▶ _What needs to be done_
Two lines in the data below mark the range: the one with "Image resolution: width=2359" and the one with "Close the Properties panel". Return both, along with every line between them, exactly.

....

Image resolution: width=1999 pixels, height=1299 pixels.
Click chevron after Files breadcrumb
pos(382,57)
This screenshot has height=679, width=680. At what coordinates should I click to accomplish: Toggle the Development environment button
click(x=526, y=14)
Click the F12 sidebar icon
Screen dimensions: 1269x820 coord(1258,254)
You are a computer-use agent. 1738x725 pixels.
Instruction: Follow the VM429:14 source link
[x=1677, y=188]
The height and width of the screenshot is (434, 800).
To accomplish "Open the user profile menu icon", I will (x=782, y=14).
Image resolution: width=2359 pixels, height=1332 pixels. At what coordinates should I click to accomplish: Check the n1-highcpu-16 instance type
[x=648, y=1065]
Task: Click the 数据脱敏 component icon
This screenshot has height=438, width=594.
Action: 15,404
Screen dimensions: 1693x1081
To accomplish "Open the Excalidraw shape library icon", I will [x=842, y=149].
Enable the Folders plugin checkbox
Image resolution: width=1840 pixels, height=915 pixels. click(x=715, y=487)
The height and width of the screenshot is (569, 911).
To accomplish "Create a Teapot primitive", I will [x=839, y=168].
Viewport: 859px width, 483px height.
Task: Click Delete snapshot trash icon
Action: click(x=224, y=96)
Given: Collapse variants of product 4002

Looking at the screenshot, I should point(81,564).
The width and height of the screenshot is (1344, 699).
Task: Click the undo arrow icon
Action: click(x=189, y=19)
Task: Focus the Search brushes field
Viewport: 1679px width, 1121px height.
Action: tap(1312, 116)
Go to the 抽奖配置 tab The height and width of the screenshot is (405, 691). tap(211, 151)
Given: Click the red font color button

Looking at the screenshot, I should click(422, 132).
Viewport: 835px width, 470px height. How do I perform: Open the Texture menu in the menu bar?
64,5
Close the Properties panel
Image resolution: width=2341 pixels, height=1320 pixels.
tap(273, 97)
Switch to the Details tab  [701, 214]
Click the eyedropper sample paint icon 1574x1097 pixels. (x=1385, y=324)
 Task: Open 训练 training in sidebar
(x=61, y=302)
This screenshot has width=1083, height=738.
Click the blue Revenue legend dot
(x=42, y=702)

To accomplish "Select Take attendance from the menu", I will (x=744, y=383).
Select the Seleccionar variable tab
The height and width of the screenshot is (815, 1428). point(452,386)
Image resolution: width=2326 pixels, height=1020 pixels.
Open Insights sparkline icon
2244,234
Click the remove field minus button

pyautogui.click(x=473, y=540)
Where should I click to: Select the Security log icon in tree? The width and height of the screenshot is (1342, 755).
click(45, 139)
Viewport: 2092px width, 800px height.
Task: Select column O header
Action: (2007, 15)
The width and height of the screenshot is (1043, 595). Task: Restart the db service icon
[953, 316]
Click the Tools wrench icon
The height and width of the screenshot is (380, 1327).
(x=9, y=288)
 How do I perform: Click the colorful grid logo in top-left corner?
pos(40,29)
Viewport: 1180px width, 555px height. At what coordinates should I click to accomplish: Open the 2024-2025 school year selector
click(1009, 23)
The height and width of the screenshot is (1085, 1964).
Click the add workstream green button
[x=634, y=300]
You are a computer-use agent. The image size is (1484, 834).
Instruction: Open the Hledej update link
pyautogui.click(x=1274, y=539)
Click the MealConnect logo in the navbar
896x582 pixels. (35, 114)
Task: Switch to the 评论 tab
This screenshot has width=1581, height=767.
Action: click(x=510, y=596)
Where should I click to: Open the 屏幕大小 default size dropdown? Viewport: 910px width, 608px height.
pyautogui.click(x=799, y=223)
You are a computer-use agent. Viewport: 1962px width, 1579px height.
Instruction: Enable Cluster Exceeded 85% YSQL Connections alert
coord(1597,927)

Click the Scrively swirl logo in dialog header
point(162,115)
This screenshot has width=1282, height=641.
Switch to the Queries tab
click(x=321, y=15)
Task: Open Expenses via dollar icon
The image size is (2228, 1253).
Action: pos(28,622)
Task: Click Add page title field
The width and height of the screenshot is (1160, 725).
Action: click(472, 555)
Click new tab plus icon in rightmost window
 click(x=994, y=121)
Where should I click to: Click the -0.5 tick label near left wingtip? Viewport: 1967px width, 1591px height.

....

▶ _Exercise output_
Image resolution: width=2359 pixels, height=1332 pixels. At what coordinates should I click to accomplish: Check the n1-highcpu-16 instance type
[x=648, y=1065]
Task: Click the 数据脱敏 component icon
This screenshot has height=438, width=594.
Action: 15,404
Screen dimensions: 1693x1081
To accomplish "Open the Excalidraw shape library icon", I will [x=842, y=149].
Enable the Folders plugin checkbox
Image resolution: width=1840 pixels, height=915 pixels. click(x=715, y=487)
The height and width of the screenshot is (569, 911).
To accomplish "Create a Teapot primitive", I will [x=839, y=168].
Viewport: 859px width, 483px height.
Task: Click Delete snapshot trash icon
Action: click(x=224, y=96)
Given: Collapse variants of product 4002

Looking at the screenshot, I should point(81,564).
The width and height of the screenshot is (1344, 699).
Task: Click the undo arrow icon
Action: click(x=189, y=19)
Task: Focus the Search brushes field
Viewport: 1679px width, 1121px height.
Action: tap(1312, 116)
Go to the 抽奖配置 tab The height and width of the screenshot is (405, 691). tap(211, 151)
Given: Click the red font color button

Looking at the screenshot, I should click(422, 132).
Viewport: 835px width, 470px height. How do I perform: Open the Texture menu in the menu bar?
64,5
Close the Properties panel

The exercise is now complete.